[Opening GIVEN RECORDS section]

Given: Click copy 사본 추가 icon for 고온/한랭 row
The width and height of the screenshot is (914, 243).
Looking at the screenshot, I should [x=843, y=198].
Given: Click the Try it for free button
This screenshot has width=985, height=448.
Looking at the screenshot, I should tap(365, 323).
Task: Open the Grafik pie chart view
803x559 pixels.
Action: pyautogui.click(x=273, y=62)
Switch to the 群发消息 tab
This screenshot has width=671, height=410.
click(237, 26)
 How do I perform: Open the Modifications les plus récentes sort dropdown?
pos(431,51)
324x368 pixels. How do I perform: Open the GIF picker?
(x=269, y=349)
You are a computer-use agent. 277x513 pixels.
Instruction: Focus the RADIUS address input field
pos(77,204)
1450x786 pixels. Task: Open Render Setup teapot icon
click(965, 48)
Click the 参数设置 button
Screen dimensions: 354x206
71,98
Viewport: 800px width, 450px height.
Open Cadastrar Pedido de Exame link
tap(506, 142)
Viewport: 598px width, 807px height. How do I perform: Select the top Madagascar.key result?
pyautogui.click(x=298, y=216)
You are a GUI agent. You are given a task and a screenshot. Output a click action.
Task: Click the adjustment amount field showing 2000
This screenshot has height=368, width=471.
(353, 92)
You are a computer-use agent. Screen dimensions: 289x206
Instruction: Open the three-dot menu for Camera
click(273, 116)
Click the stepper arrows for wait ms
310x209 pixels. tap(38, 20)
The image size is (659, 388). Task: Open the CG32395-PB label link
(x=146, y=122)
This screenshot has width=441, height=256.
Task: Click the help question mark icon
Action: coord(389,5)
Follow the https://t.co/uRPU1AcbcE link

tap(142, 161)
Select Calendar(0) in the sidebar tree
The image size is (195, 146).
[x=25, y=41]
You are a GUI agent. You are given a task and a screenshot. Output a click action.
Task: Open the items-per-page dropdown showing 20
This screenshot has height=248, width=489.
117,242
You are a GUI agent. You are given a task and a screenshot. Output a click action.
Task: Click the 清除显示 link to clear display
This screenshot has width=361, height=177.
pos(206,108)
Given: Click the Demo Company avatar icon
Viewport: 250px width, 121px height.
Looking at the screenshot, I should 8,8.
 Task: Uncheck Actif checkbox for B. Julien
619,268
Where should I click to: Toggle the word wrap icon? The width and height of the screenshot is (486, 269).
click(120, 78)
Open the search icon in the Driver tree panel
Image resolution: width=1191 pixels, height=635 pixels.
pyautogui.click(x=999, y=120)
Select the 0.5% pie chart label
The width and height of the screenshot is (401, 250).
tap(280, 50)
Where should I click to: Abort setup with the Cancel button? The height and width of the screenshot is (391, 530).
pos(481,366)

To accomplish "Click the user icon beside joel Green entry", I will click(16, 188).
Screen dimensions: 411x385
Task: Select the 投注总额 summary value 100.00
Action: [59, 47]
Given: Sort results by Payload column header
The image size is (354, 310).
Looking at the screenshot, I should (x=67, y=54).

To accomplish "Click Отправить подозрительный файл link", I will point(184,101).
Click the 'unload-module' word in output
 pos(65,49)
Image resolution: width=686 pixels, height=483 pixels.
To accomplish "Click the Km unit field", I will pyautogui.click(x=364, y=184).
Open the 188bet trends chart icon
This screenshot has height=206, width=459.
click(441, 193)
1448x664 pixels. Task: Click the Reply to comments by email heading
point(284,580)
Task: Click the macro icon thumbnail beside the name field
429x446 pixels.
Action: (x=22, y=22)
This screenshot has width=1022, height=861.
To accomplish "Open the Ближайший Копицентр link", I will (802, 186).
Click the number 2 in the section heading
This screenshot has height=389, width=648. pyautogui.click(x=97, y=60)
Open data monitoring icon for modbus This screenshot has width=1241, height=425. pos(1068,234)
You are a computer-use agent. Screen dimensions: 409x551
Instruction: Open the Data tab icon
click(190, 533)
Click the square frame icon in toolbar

[Closing GIVEN RECORDS section]

→ WORK TO BE COMPLETED: The complete set of entries above must be reproduced verbatim.

→ REPLY:
Given: Click copy 사본 추가 icon for 고온/한랭 row
The width and height of the screenshot is (914, 243).
Looking at the screenshot, I should [x=843, y=198].
Given: Click the Try it for free button
This screenshot has width=985, height=448.
Looking at the screenshot, I should tap(365, 323).
Task: Open the Grafik pie chart view
803x559 pixels.
Action: pyautogui.click(x=273, y=62)
Switch to the 群发消息 tab
This screenshot has width=671, height=410.
click(237, 26)
 How do I perform: Open the Modifications les plus récentes sort dropdown?
pos(431,51)
324x368 pixels. How do I perform: Open the GIF picker?
(x=269, y=349)
You are a computer-use agent. 277x513 pixels.
Instruction: Focus the RADIUS address input field
pos(77,204)
1450x786 pixels. Task: Open Render Setup teapot icon
click(965, 48)
Click the 参数设置 button
Screen dimensions: 354x206
71,98
Viewport: 800px width, 450px height.
Open Cadastrar Pedido de Exame link
tap(506, 142)
Viewport: 598px width, 807px height. How do I perform: Select the top Madagascar.key result?
pyautogui.click(x=298, y=216)
You are a GUI agent. You are given a task and a screenshot. Output a click action.
Task: Click the adjustment amount field showing 2000
This screenshot has height=368, width=471.
(353, 92)
You are a computer-use agent. Screen dimensions: 289x206
Instruction: Open the three-dot menu for Camera
click(273, 116)
Click the stepper arrows for wait ms
310x209 pixels. tap(38, 20)
The image size is (659, 388). Task: Open the CG32395-PB label link
(x=146, y=122)
This screenshot has width=441, height=256.
Task: Click the help question mark icon
Action: coord(389,5)
Follow the https://t.co/uRPU1AcbcE link

tap(142, 161)
Select Calendar(0) in the sidebar tree
The image size is (195, 146).
[x=25, y=41]
You are a GUI agent. You are given a task and a screenshot. Output a click action.
Task: Open the items-per-page dropdown showing 20
This screenshot has height=248, width=489.
117,242
You are a GUI agent. You are given a task and a screenshot. Output a click action.
Task: Click the 清除显示 link to clear display
This screenshot has width=361, height=177.
pos(206,108)
Given: Click the Demo Company avatar icon
Viewport: 250px width, 121px height.
Looking at the screenshot, I should 8,8.
 Task: Uncheck Actif checkbox for B. Julien
619,268
Where should I click to: Toggle the word wrap icon? The width and height of the screenshot is (486, 269).
click(120, 78)
Open the search icon in the Driver tree panel
Image resolution: width=1191 pixels, height=635 pixels.
pyautogui.click(x=999, y=120)
Select the 0.5% pie chart label
The width and height of the screenshot is (401, 250).
tap(280, 50)
Where should I click to: Abort setup with the Cancel button? The height and width of the screenshot is (391, 530).
pos(481,366)

To accomplish "Click the user icon beside joel Green entry", I will click(16, 188).
Screen dimensions: 411x385
Task: Select the 投注总额 summary value 100.00
Action: [59, 47]
Given: Sort results by Payload column header
The image size is (354, 310).
Looking at the screenshot, I should (x=67, y=54).

To accomplish "Click Отправить подозрительный файл link", I will point(184,101).
Click the 'unload-module' word in output
 pos(65,49)
Image resolution: width=686 pixels, height=483 pixels.
To accomplish "Click the Km unit field", I will pyautogui.click(x=364, y=184).
Open the 188bet trends chart icon
This screenshot has height=206, width=459.
click(441, 193)
1448x664 pixels. Task: Click the Reply to comments by email heading
point(284,580)
Task: Click the macro icon thumbnail beside the name field
429x446 pixels.
Action: (x=22, y=22)
This screenshot has width=1022, height=861.
To accomplish "Open the Ближайший Копицентр link", I will (802, 186).
Click the number 2 in the section heading
This screenshot has height=389, width=648. pyautogui.click(x=97, y=60)
Open data monitoring icon for modbus This screenshot has width=1241, height=425. pos(1068,234)
You are a computer-use agent. Screen dimensions: 409x551
Instruction: Open the Data tab icon
click(190, 533)
Click the square frame icon in toolbar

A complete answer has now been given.